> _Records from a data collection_

=-=-=

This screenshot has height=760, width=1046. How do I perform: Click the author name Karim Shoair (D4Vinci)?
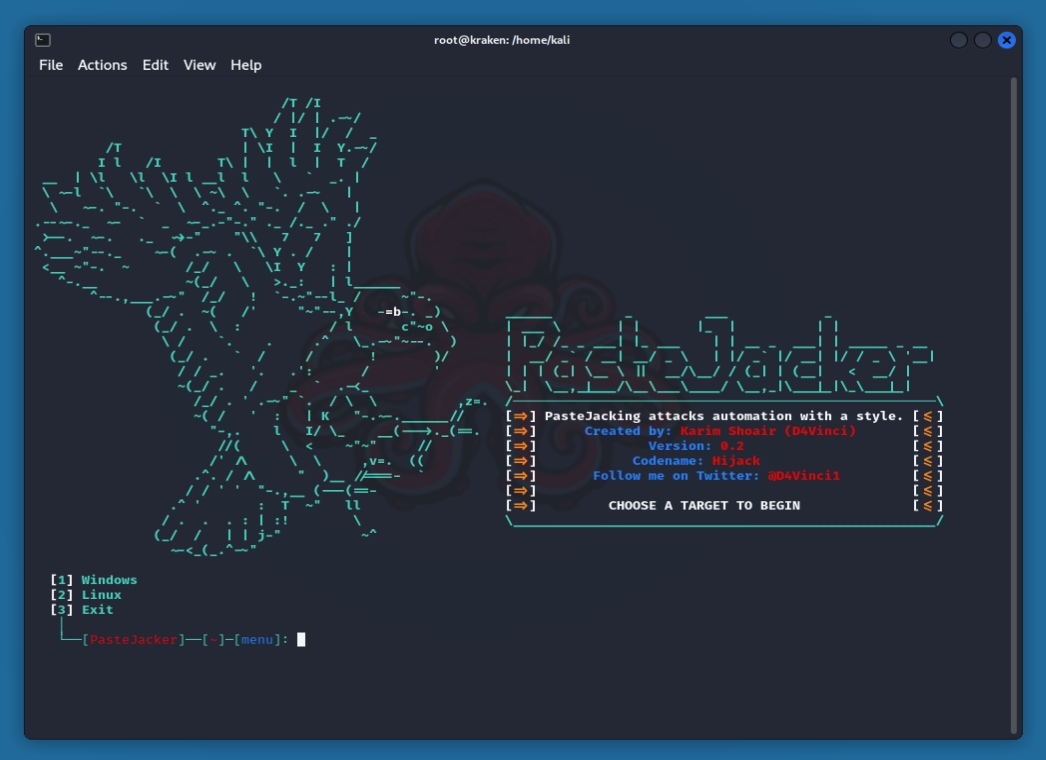tap(768, 431)
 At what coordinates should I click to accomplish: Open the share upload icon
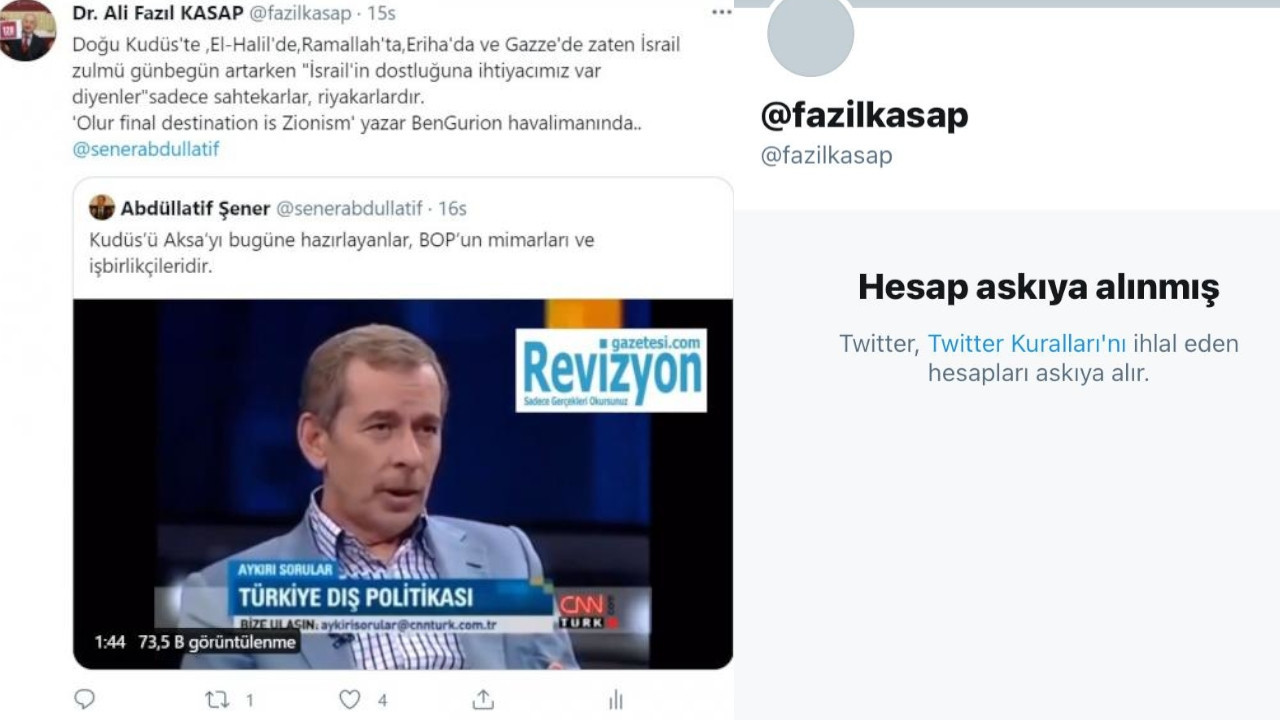pyautogui.click(x=483, y=698)
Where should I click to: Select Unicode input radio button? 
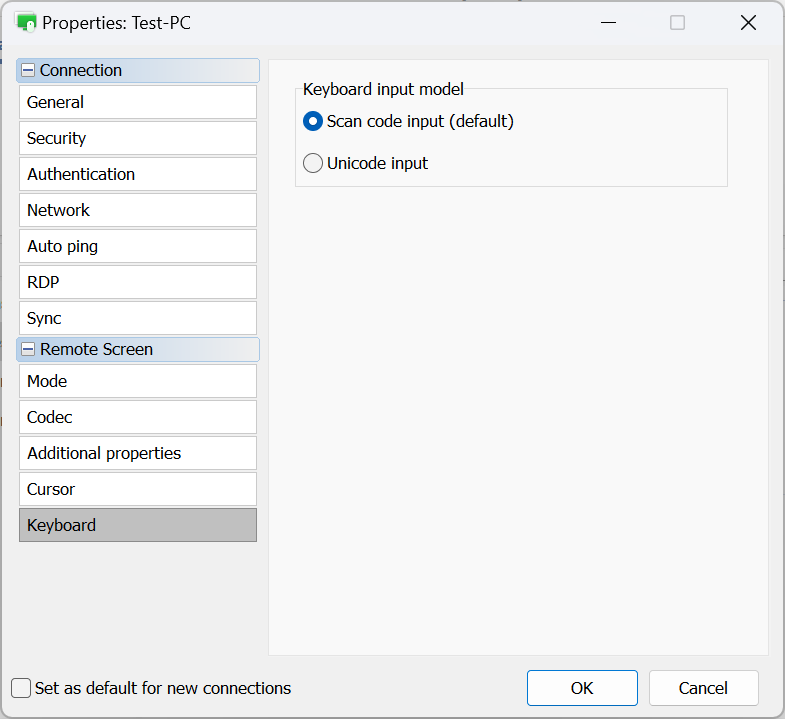pyautogui.click(x=313, y=163)
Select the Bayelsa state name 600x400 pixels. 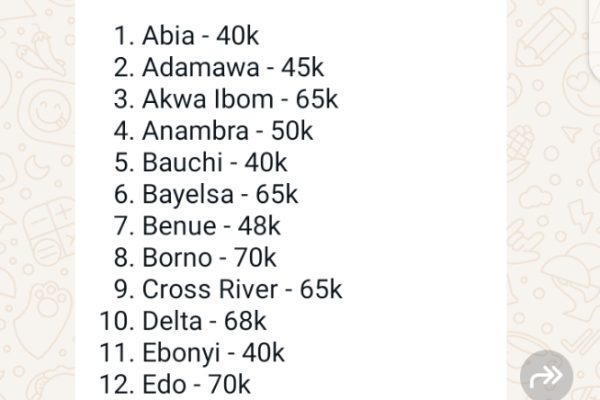(x=188, y=194)
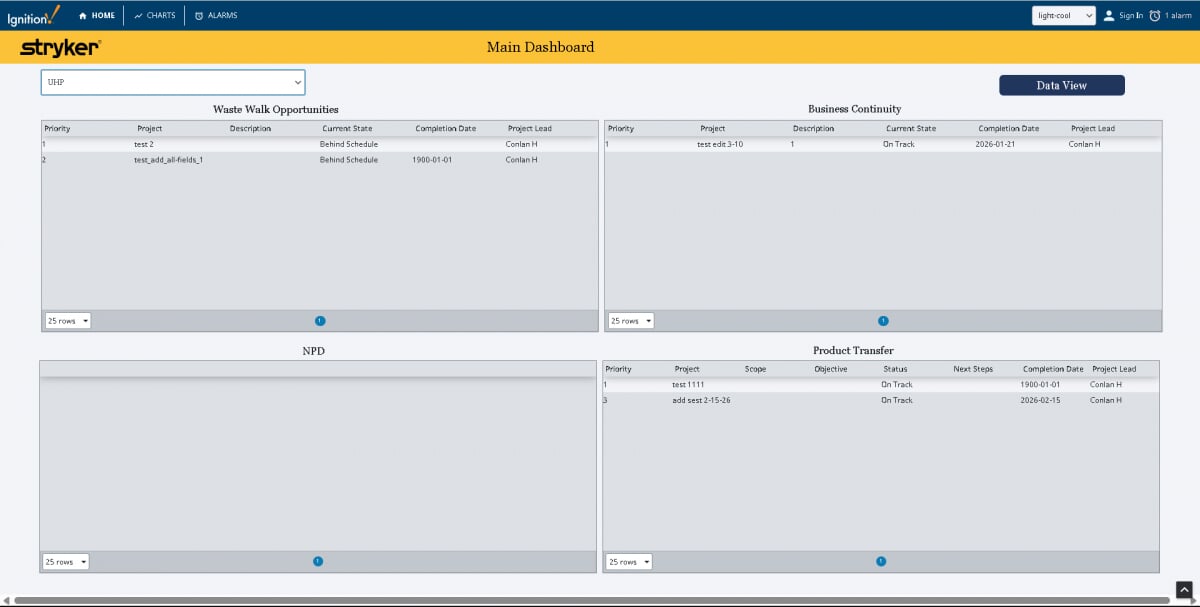The image size is (1200, 607).
Task: Click the Ignition logo in header
Action: [x=33, y=16]
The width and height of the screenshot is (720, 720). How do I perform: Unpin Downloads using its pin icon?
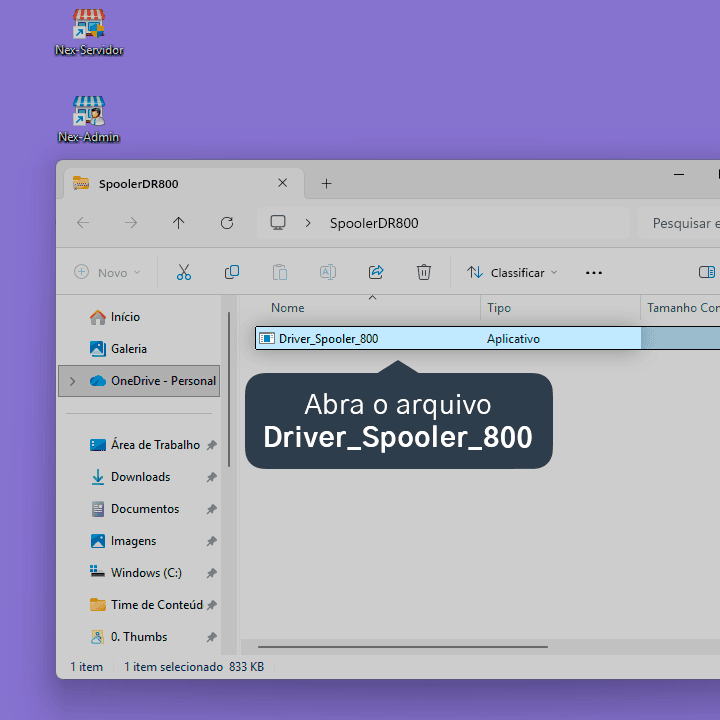point(211,477)
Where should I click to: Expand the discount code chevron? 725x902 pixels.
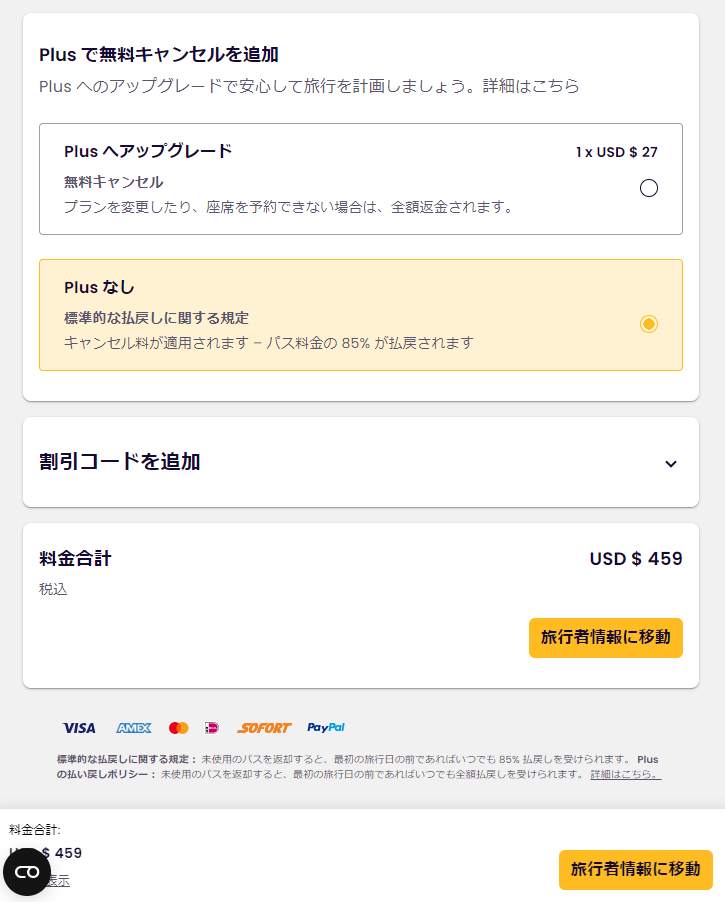pyautogui.click(x=671, y=463)
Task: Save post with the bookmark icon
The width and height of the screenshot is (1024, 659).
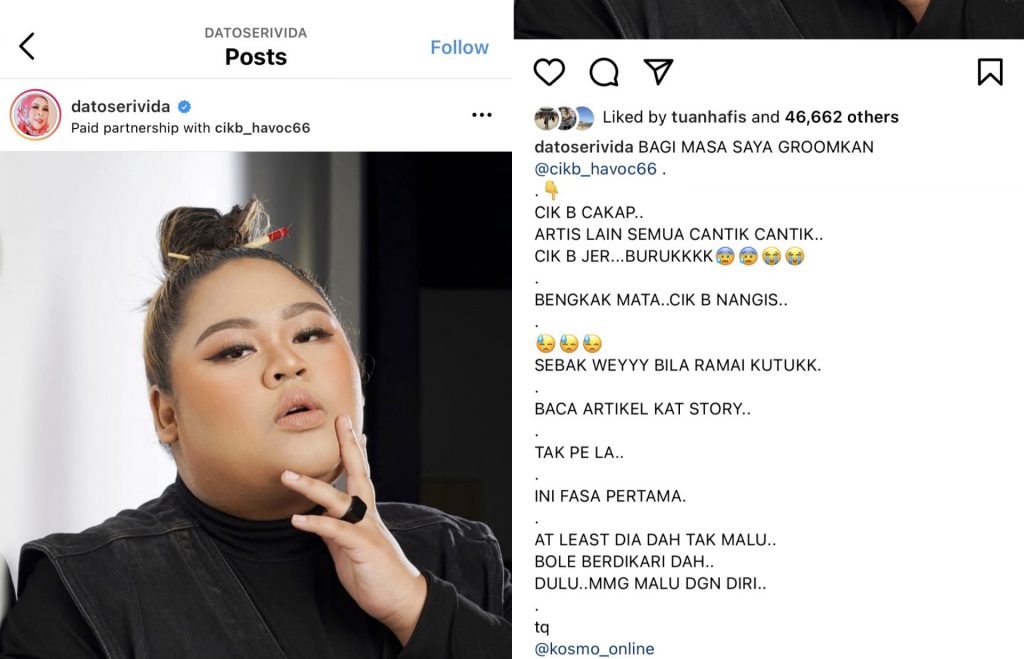Action: [x=990, y=72]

=-=-=

> _WHAT IS REQUIRED_
When you reach the line containing "The width and height of the screenshot is (720, 720)." in the entries above, begin restating word for word, and stop once the line containing "Task: Save post with the bookmark icon" has been given. Omit the pictures.

> _SOLUTION TO THIS PROBLEM_
The width and height of the screenshot is (720, 720). How do I perform: Unpin Downloads using its pin icon?
point(211,477)
Where should I click to: Expand the discount code chevron? 725x902 pixels.
pyautogui.click(x=671, y=463)
Task: Save post with the bookmark icon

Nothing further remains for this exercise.